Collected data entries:
=== Section Start ===

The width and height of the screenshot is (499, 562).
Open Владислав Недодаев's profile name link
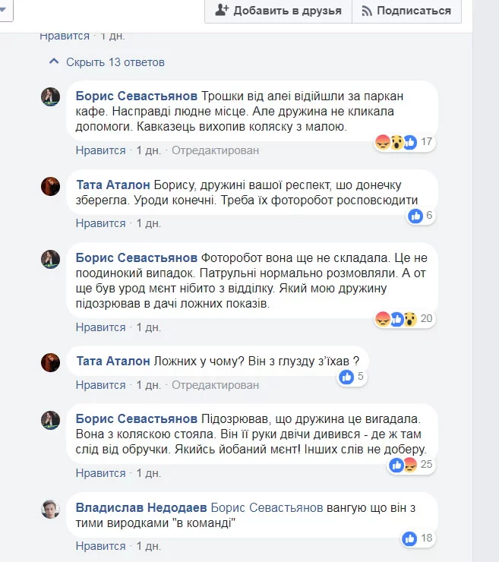pos(141,507)
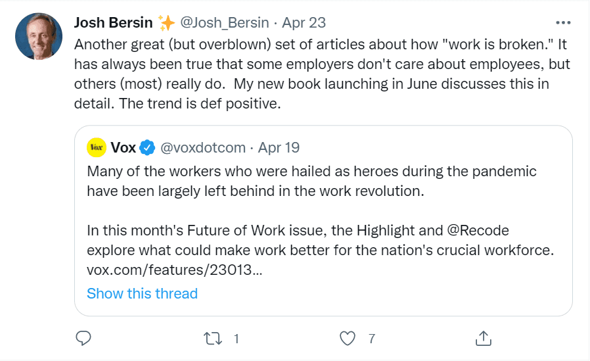Open the Apr 19 quoted tweet timestamp

click(279, 147)
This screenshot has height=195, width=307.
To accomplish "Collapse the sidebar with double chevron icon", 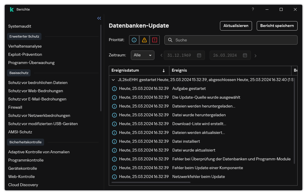I will coord(99,18).
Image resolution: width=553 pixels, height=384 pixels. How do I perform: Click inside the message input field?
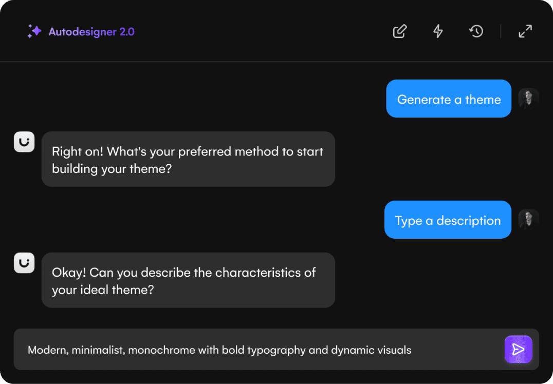257,350
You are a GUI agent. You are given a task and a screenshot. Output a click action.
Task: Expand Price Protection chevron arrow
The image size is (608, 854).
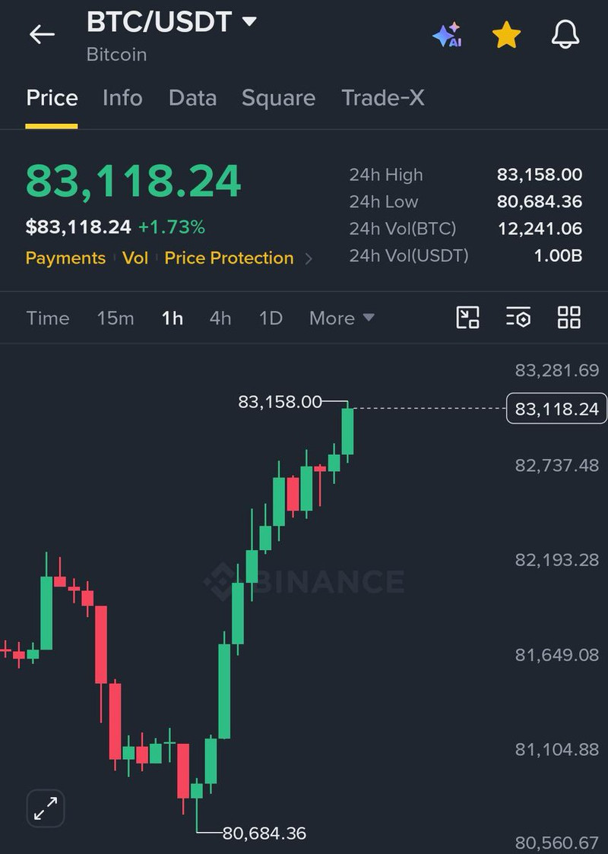coord(309,258)
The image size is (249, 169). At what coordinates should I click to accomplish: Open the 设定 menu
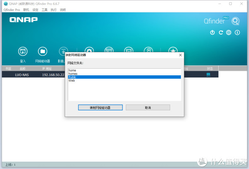[x=35, y=10]
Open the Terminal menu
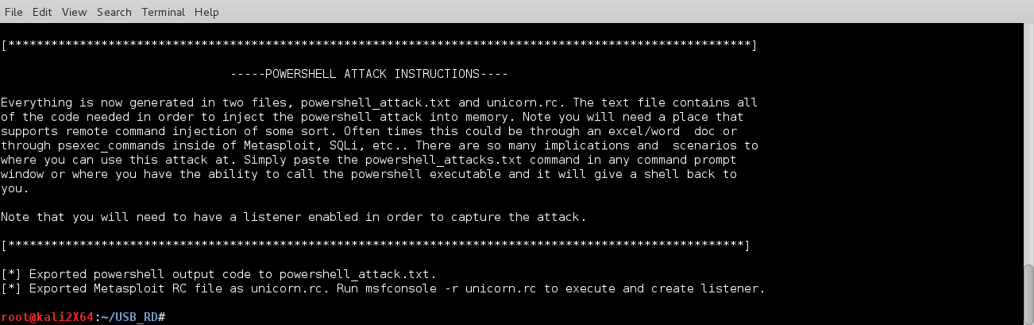The width and height of the screenshot is (1034, 325). (163, 12)
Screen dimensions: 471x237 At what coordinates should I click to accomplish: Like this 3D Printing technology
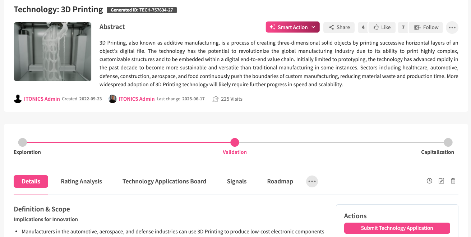[x=382, y=27]
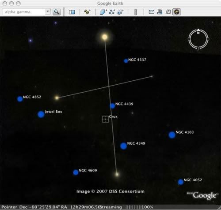Click the NGC 4103 placemark
This screenshot has height=210, width=221.
(x=172, y=135)
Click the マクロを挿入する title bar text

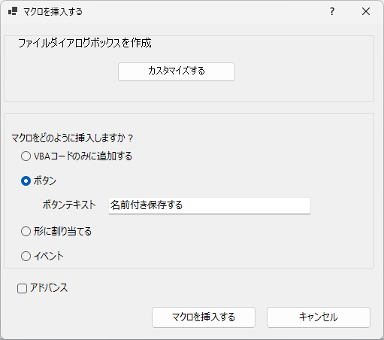53,11
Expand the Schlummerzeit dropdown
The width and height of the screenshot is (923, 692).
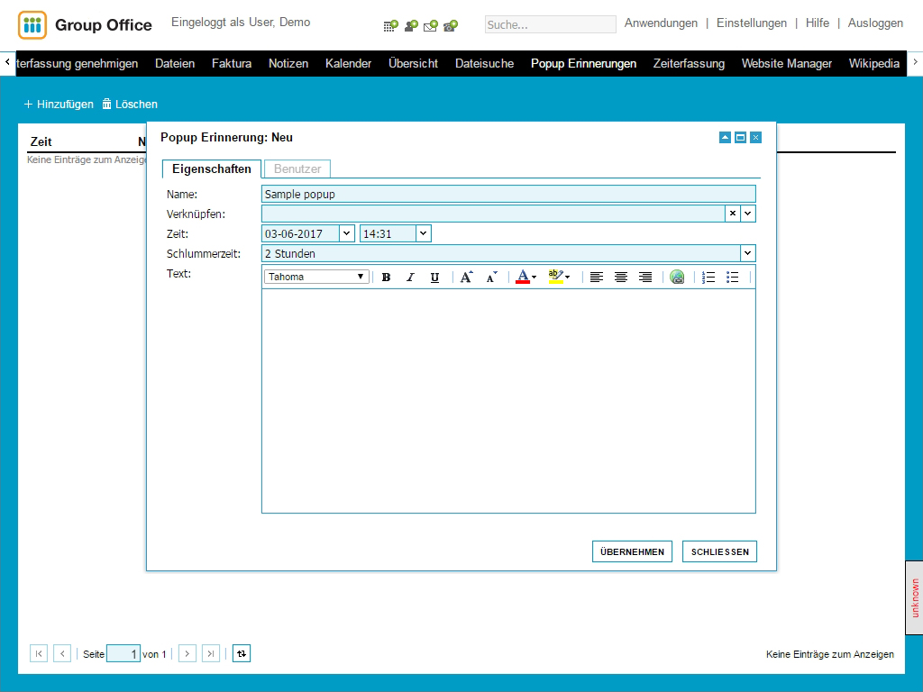pyautogui.click(x=747, y=253)
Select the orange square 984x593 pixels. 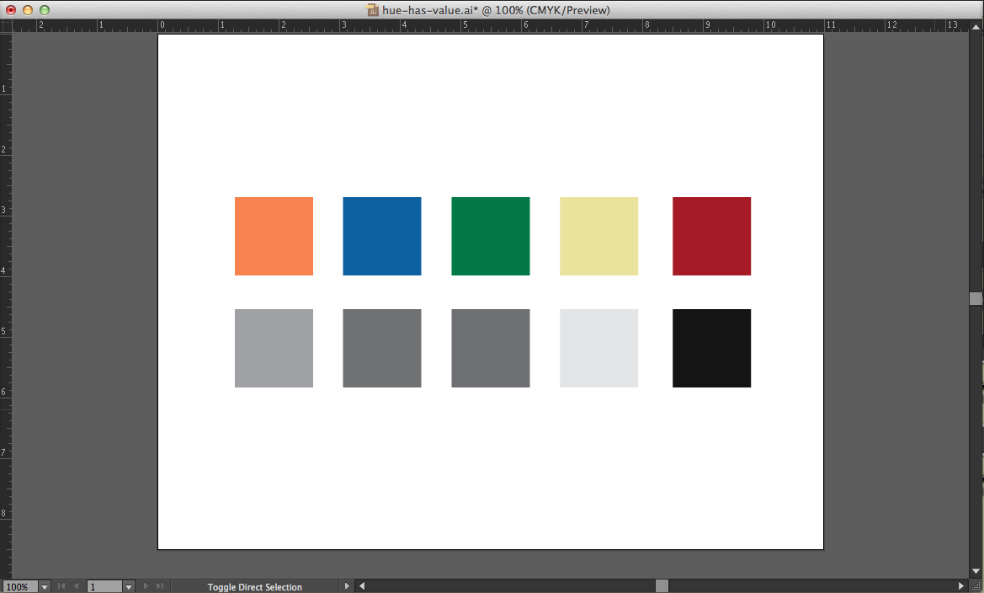click(274, 236)
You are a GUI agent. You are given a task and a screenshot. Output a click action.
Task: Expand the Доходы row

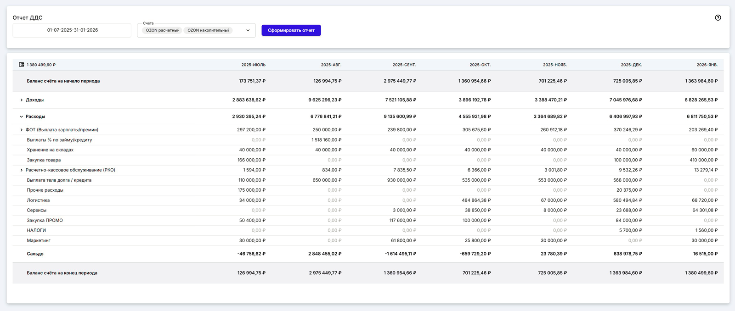click(x=22, y=100)
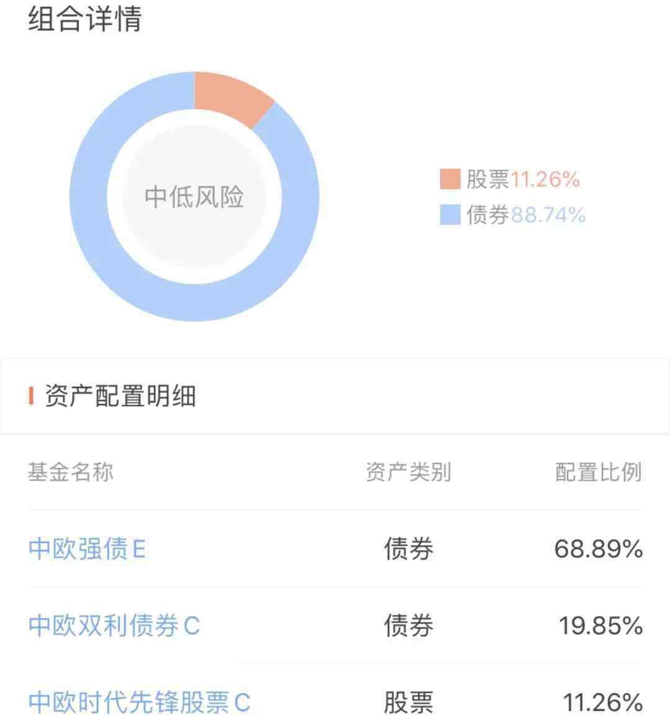The height and width of the screenshot is (718, 670).
Task: Click the blue 债券 legend swatch
Action: tap(450, 214)
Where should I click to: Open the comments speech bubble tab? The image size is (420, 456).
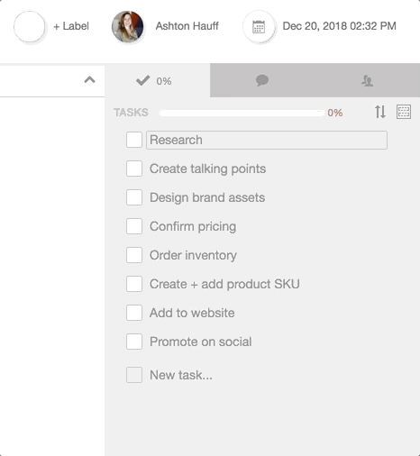(x=262, y=80)
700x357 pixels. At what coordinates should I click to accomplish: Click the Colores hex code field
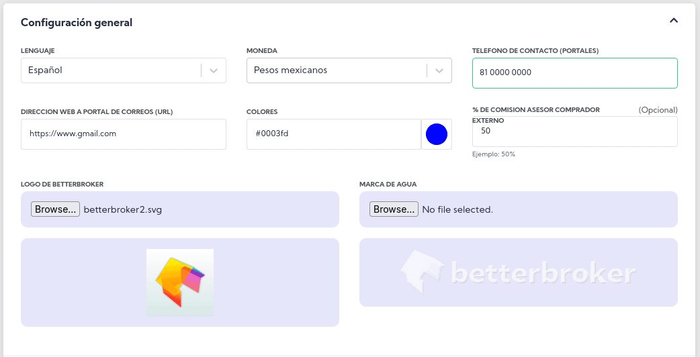pyautogui.click(x=333, y=134)

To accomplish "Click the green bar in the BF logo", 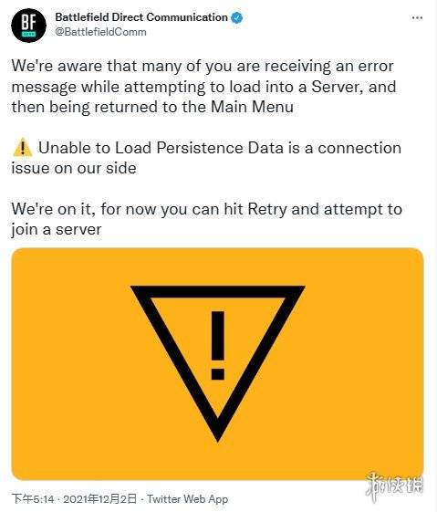I will (28, 34).
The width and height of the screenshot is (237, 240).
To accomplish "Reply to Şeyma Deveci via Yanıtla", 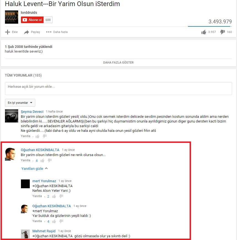I will click(x=25, y=136).
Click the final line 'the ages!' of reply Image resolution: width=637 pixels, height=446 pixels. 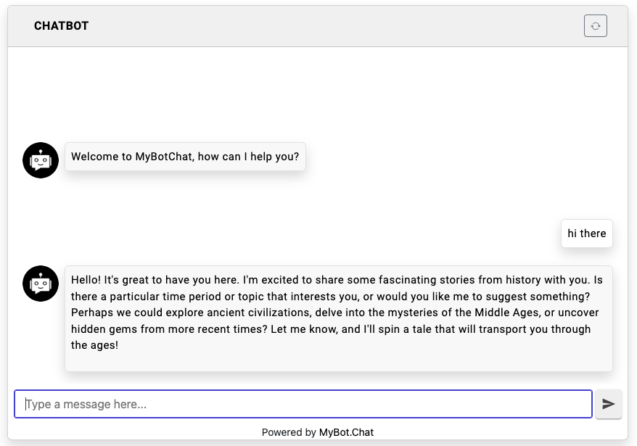pyautogui.click(x=94, y=345)
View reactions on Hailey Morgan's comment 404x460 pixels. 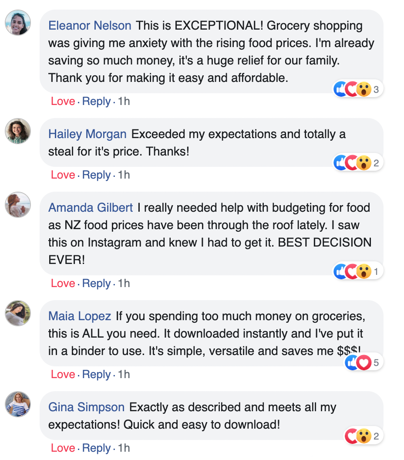(358, 163)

=== Section End ===

What you are asked to do: Please give back an exact copy of the entries above from their first line through the line containing "This screenshot has height=195, width=307.", leaving the pictures aside.

Exercise answer:
The width and height of the screenshot is (499, 562).
Open Владислав Недодаев's profile name link
pos(141,507)
Open the Apr 19 quoted tweet timestamp

click(279, 147)
This screenshot has height=195, width=307.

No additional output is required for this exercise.